For aio, this introduces opcode IOCB_CMD_ZONE_APPEND. Application uses start LBA
of the zone to issue append. On completion 'res2' field is used to return
zone-relative offset.
For io-uring, this introduces three opcodes: IORING_OP_ZONE_APPEND/APPENDV/APPENDV_FIXED.
Since io_uring does not have aio-like res2, cqe->flags are repurposed to return zone-relative offset
And what exactly are the semantics supposed to be?

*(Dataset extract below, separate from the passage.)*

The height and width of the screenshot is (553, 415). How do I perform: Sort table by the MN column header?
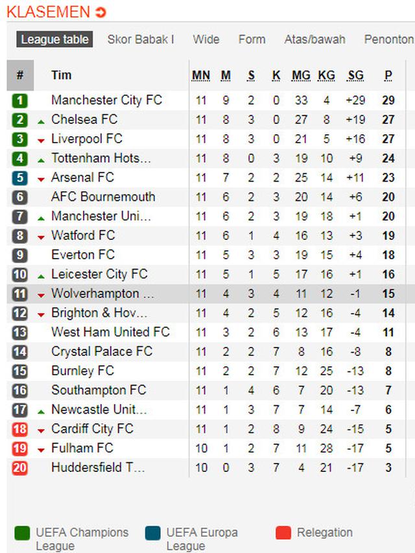[201, 76]
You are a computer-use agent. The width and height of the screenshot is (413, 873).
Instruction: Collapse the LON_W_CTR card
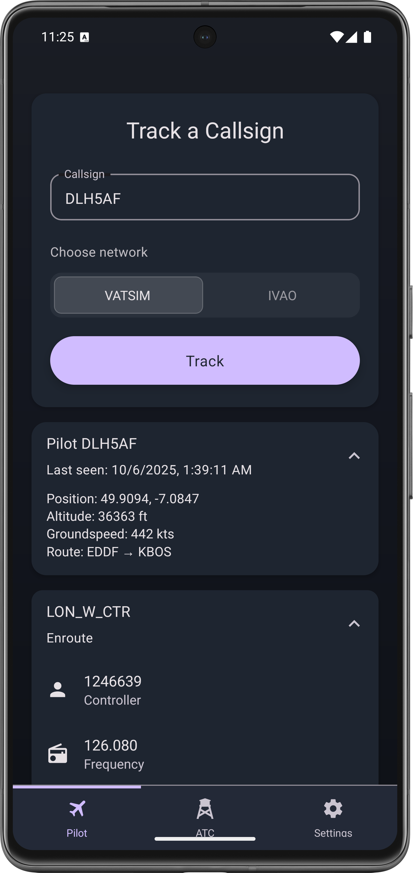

Remember the
unix file abstractions does not know about zones at all.
I really don't think squeezing low-level not quite block storage
protocol details into the Linux read/write path is a good idea.
I was thinking of raw block-access to zone device rather than pristine file
abstraction. And in that context, semantics, at this point, are unchanged
(i.e. same as direct writes) while flexibility of async-interface gets
added.
Synchronous-writes on single-zone sound fine, but synchronous-appends on
single-zone do not sound that fine.
What could be a useful addition is a way for O_APPEND/RWF_APPEND writes
to report where they actually wrote, as that comes close to Zone Append
while still making sense at our usual abstraction level for file I/O.
Thanks for suggesting this. O and RWF_APPEND may not go well with block
access as end-of-file will be picked from dev inode. But perhaps a new
flag like RWF_ZONE_APPEND can help to transform writes (aio or uring)
into append without introducing new opcodes.
And, I think, this can fit fine on file-abstraction of ZoneFS as well.